The Charnel Prince - J. Gregory Keyes [113]
I can hear Aspar, Winna, and Ehawk, but my body is lost to me. I cannot speak to them or move a finger or an eyelid.
I remember I used to care for them.
I do still, in many ways. When Winna is near I can smell her, feel her, almost taste her. When she touches me, it sends shivers through me that somehow are not revealed on my dead flesh.
I heard her and Aspar last night. She smells different when they do that, sharper. So does Aspar.

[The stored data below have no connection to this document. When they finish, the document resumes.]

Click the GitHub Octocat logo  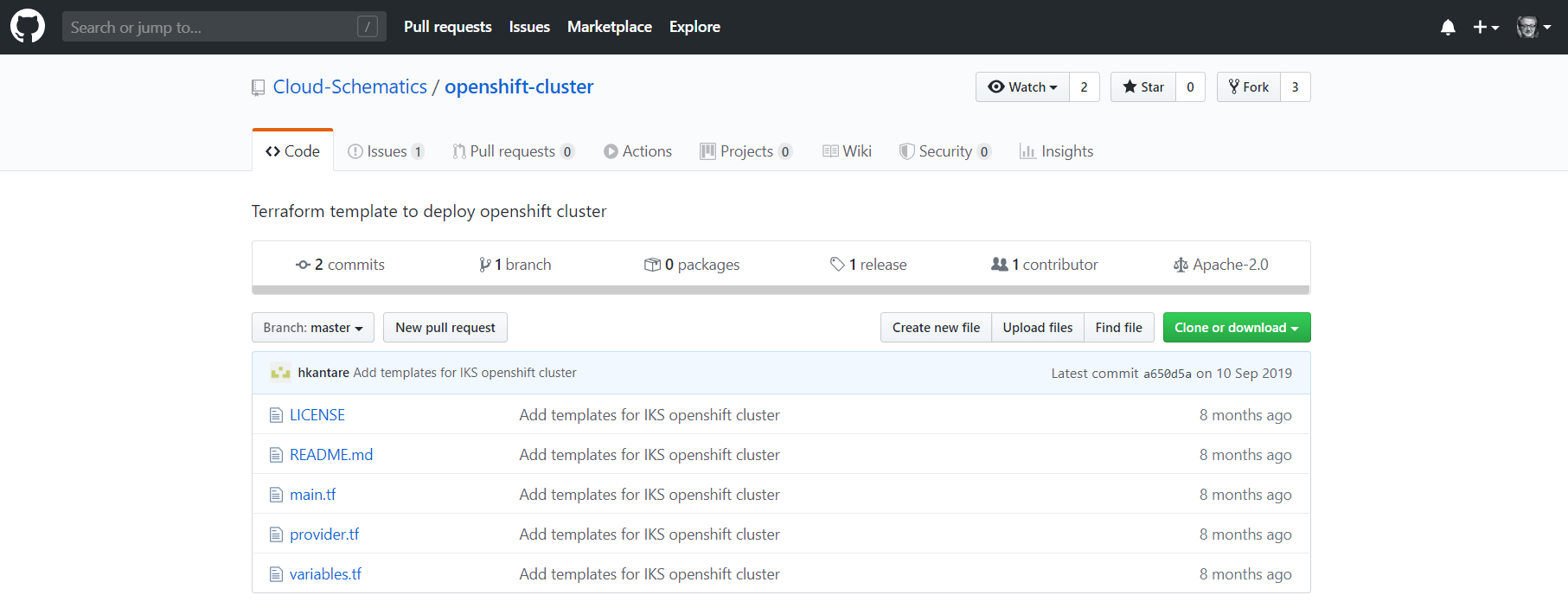pyautogui.click(x=28, y=27)
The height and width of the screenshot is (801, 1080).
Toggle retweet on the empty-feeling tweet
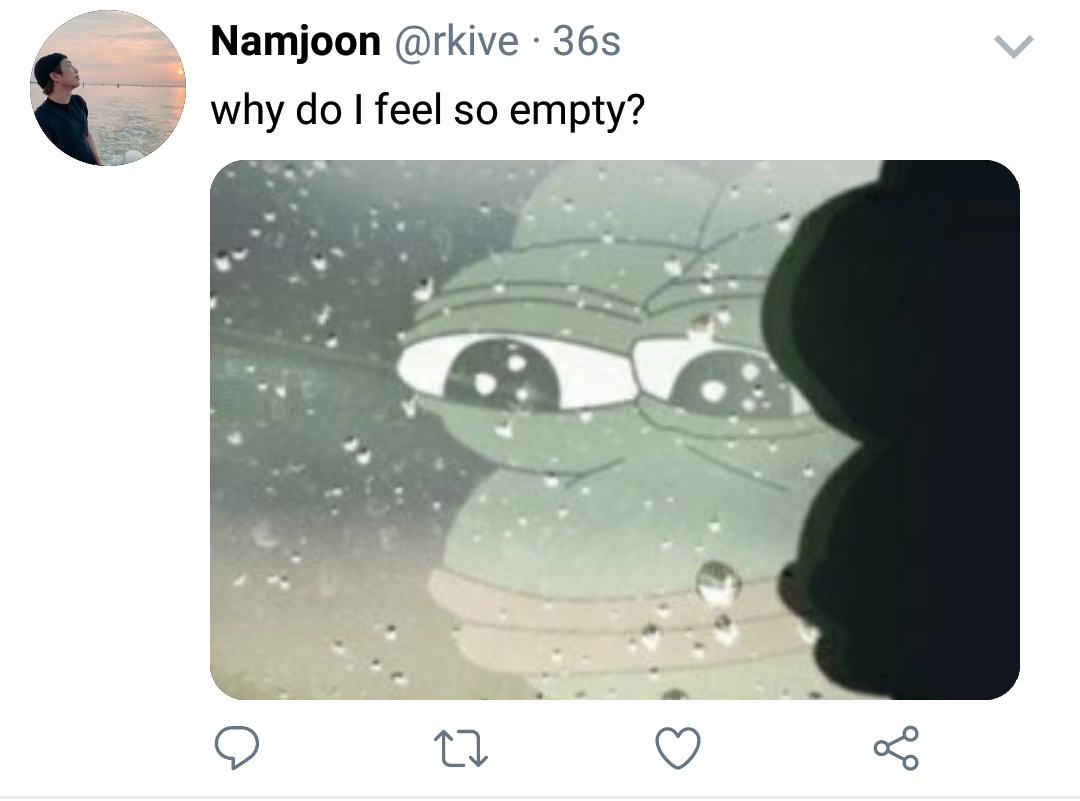click(461, 749)
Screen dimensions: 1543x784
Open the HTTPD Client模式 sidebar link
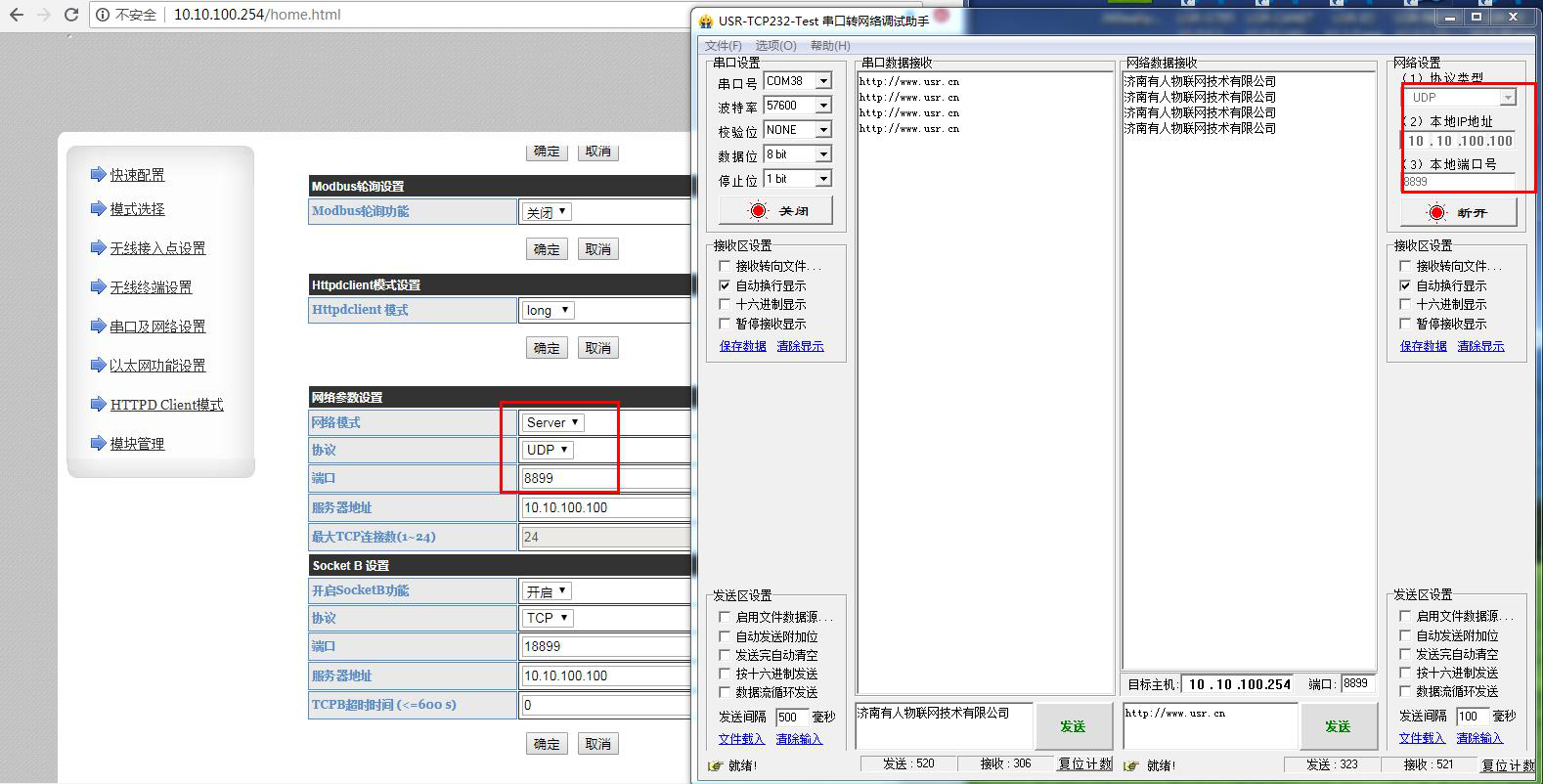[x=166, y=405]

Observations of the quaint and curious holter-beast—in the act of procreation, this ordinarily closemouthed creature vocalizes extraordinarily, though only in low tones. He makes rhymes of his lover’s name—mina-Winna, fenna-Winna, and the inevitable winna-Winna. He calls her by other silly appellations of his own invention, notwithstanding that Winna is already a rather silly name.
There’s someone new, a Sefry. Winna doesn’t like her because Aspar does, though he denies it every way he can. I wonder if she looks like his wife, the dead one?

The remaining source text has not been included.